- [Aim of the exercise]: Give again, word for word, every line below from the one that has "Условия использования (89, 2515)" through the one that has "Terms of Use (617, 1558)", both included, and no others.

Materials provided below:

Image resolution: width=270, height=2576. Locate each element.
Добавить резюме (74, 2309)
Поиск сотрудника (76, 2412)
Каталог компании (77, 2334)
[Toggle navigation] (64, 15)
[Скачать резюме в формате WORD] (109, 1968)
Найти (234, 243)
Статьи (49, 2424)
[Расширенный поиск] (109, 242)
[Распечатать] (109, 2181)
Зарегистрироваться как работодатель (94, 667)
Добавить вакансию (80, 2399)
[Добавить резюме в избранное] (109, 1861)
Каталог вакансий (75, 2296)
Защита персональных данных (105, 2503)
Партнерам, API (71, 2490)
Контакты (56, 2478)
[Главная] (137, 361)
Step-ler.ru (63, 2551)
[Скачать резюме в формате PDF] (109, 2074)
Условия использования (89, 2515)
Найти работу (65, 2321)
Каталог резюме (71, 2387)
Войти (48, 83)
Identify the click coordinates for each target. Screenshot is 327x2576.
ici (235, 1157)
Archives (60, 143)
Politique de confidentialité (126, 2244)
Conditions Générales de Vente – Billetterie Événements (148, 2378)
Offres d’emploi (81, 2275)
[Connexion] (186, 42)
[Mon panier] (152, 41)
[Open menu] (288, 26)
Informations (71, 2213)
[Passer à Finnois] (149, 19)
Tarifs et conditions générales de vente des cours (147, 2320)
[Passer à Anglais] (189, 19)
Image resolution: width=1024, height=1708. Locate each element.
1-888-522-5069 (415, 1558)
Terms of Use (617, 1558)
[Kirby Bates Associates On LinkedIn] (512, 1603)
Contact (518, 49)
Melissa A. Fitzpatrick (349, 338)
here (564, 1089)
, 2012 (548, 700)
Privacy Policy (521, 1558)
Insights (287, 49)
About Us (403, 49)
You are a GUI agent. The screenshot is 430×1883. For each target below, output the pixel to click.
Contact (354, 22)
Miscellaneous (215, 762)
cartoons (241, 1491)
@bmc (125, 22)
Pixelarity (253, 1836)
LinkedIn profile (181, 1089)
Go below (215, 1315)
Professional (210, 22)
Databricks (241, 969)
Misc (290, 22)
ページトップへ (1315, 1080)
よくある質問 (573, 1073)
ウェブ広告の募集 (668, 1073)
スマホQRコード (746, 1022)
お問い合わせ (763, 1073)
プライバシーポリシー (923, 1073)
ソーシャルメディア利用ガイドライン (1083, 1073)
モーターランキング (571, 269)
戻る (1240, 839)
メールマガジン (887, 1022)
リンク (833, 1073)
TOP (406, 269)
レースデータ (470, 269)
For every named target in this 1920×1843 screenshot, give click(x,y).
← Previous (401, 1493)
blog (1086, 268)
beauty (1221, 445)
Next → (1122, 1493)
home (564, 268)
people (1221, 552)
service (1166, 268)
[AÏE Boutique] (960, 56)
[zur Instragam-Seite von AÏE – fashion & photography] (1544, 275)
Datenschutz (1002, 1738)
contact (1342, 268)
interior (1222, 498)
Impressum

End of Materials provided.

- [Answer space]:
Условия использования (89, 2515)
Найти работу (65, 2321)
Каталог резюме (71, 2387)
Войти (48, 83)
Identify the click coordinates for each target. Screenshot is 327x2576.
ici (235, 1157)
Archives (60, 143)
Politique de confidentialité (126, 2244)
Conditions Générales de Vente – Billetterie Événements (148, 2378)
Offres d’emploi (81, 2275)
[Connexion] (186, 42)
[Mon panier] (152, 41)
[Open menu] (288, 26)
Informations (71, 2213)
[Passer à Finnois] (149, 19)
Tarifs et conditions générales de vente des cours (147, 2320)
[Passer à Anglais] (189, 19)
Image resolution: width=1024, height=1708. Locate each element.
1-888-522-5069 (415, 1558)
Terms of Use (617, 1558)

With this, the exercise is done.